That is a good statement, but were does that leave you? Where do you draw the line at what to provide as to not turn away "reasonably mature families"?



> Further, if your church is the U.S., most new families that come to your church will not understand the notion of total age integration. I suggest a mediating position and practice, not as a compromise, but as an option that still upholds the general thrust of Scripture in this area.


What better way to teach than by living the example and not, "We don't do it this way, but let me tell you about how I believe you so do it."




> We have a nursery and children's church as an option for anyone who wants to utilize. No one is made to use them, but they are options. We do have a cry room available for parents to utilize should they decide to have their infant children with them in the service. Our "children's church" is actually for children 3-5 only and entails teaching the prayers we say in the regular liturgy, some catechism training, and a short sermon with drawing type lesson that bolsters the sermon- taught by members of the covenant community (I reject the notion that having brothers and sisters in Christ assist us in discipling our children in a Sunday School or Children's Church or Christian School setting is some kind of abdication of the Father's role to train his children, but that's another subject). Also, they are in the worship service until the mid point, so they are present for much of the liturgy and any baptism that occurs. *At age 6 (first grade), *the children are encouraged to be in the whole worship service with their families.


 How did you determine this "transition age"? 



> Children should be receiving exposure to the Word daily and multiple times on the Lord's Day, whether present for one sermon weekly or not.

**Set of tasks**
(a) In the forum excerpt on children in worship, at what age are children encouraged to attend the whole worship service with their families?
(b) Summarize the forum excerpt on children in worship in two sentences.

**Data section**
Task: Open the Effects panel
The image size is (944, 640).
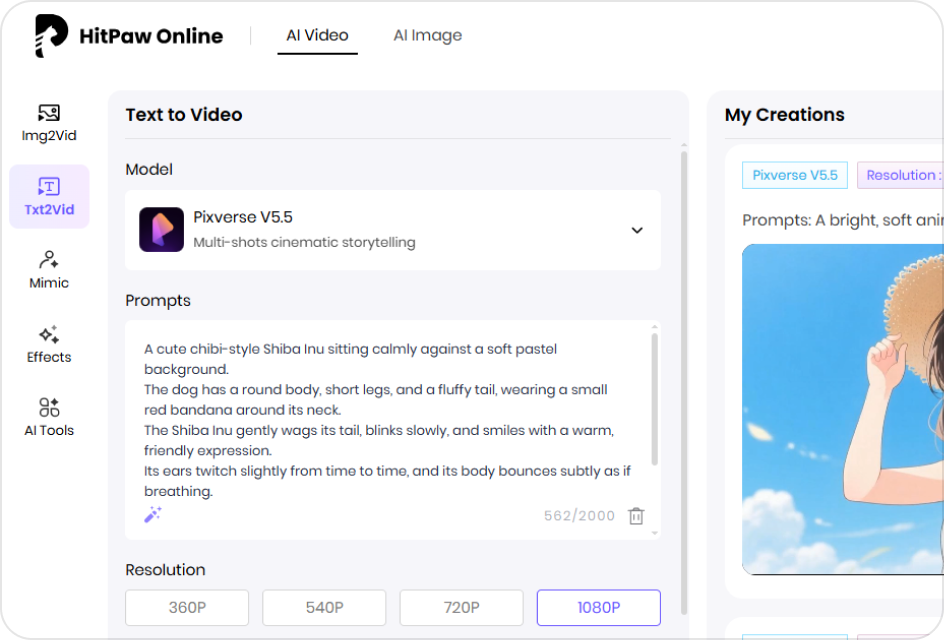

**Exercise responses**
(a) At age 6 (first grade).

(b) One participant describes a church that offers an optional nursery, a cry room, and a children's church for ages 3-5, where children stay in the service until the midpoint and are encouraged to attend the whole service at age 6. The other participant asks where the line should be drawn, suggests teaching by living the example, and asks how that transition age was determined.